Second-generation cephalosporin maintains gram-positive activity that first-generation cephalosporins have; adds activity against Proteus mirabilis, H influenzae, Escherichia coli, Klebsiella pneumoniae, and M catarrhalis.

Cefpodoxime proxetil (Vantin)

Inhibits bacterial cell wall synthesis by binding to one or more of the penicillin-binding proteins; bacteria eventually lyse because of ongoing activity of cell wall autolytic enzymes while cell wall assembly is arrested.

Cefprozil (Cefzil)

Binds to one or more of the penicillin-binding proteins, which, in turn, inhibits cell wall synthesis and results in bactericidal activity.

Erythromycin and sulfisoxazole (Pediazole)

Erythromycin is a macrolide antibiotic with a large spectrum of activity. Erythromycin binds to the 50S ribosomal subunit of the bacteria, which inhibits protein synthesis.

Sulfisoxazole expands erythromycin's coverage to include gram-negative bacteria. Sulfisoxazole inhibits bacterial synthesis of dihydrofolic acid by competing with para-aminobenzoic acid.

Azithromycin (Zithromax)

Inhibits bacterial growth, possibly by blocking dissociation of peptidyl tRNA from ribosomes, causing RNA-dependent protein synthesis to arrest.

Clarithromycin (Biaxin)

Inhibits bacterial growth, possibly by blocking dissociation of peptidyl tRNA from ribosomes, causing RNA-dependent protein synthesis to arrest.

Amoxicillin and clavulanic acid (Augmentin)

Drug combination treats bacteria resistant to beta-lactam antibiotics.
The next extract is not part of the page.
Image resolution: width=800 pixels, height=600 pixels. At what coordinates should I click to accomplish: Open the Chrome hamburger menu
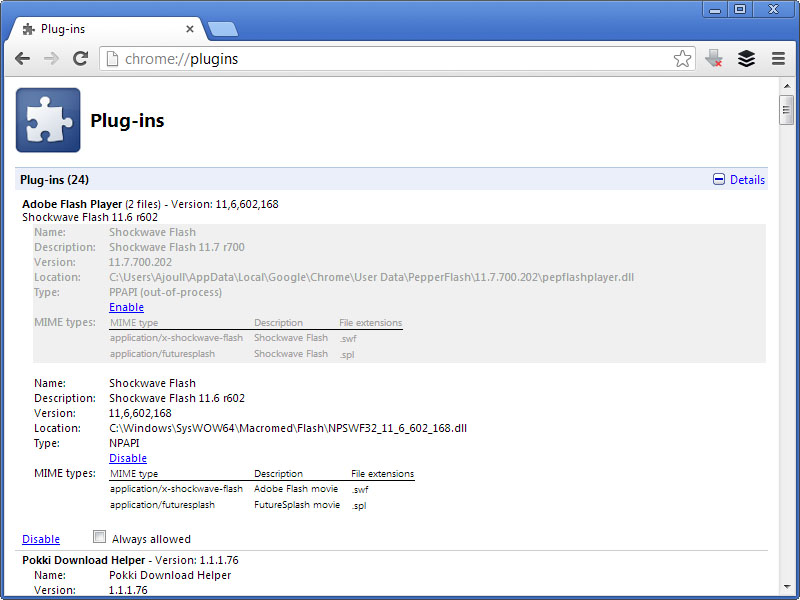(x=778, y=59)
For children >3 months, base dosing protocol on amoxicillin content. Due to different amoxicillin/clavulanic acid ratios in 250-mg tab (250/125) vs 250 mg chewable-tab (250/62.5), do not use 250-mg tab until child weighs >40 kg.

Sulfamethoxazole and trimethoprim (Bactrim, Septra, Cotrim)

Inhibits bacterial growth by inhibiting synthesis of dihydrofolic acid.